- _Tasks to perform_:
1. From the blog post below, quote the part that opens with the words containing "The fact is" and closes with "my own dog.".
2. In the blog post below, how often does the area shelter bring in dogs from a kill shelter in another state?

- _Extract_:
------------------------------------------------------------
Meet AnnaBellaOh my goodness... I just realized that I have not written in this blog since March of 2013. Geez, time really passes quickly when you are having fun. I took up a new hobby or two or three... all probably to avoid writing. Writing is my passion and the thing that I avoid most in my life. I have probably said that every time I post here. But it's okay. Until I can move past what ever it is blocks me from writing I will not write. Over the past couple of years I have learned to let go and accept what I can't change... not to be so hard on myself.
The fact is that I recently got a pup. The shelter in the area brings dogs in from a kill shelter in another state every month or so. I kept checking in with them... looking for just the right dog-- tiny, quiet, loveable pup. Of course, i just couldn't make up my mind and I would leave by myself. I have always had other's dogs... those left by my kids when they couldn't keep them any longer for whatever reason... a grey hound I found and when I located her owners they said I should keep her they didn't want her. Through all the years I have never had my own dog.
------------------------------------------------------------
- _Information provided_:

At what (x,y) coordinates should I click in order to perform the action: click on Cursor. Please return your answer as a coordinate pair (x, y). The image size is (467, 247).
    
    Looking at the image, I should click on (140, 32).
------------------------------------------------------------
- _Solutions to each task_:
1.
The fact is that I recently got a pup. The shelter in the area brings dogs in from a kill shelter in another state every month or so. I kept checking in with them... looking for just the right dog-- tiny, quiet, loveable pup. Of course, i just couldn't make up my mind and I would leave by myself. I have always had other's dogs... those left by my kids when they couldn't keep them any longer for whatever reason... a grey hound I found and when I located her owners they said I should keep her they didn't want her. Through all the years I have never had my own dog.

2. Every month or so.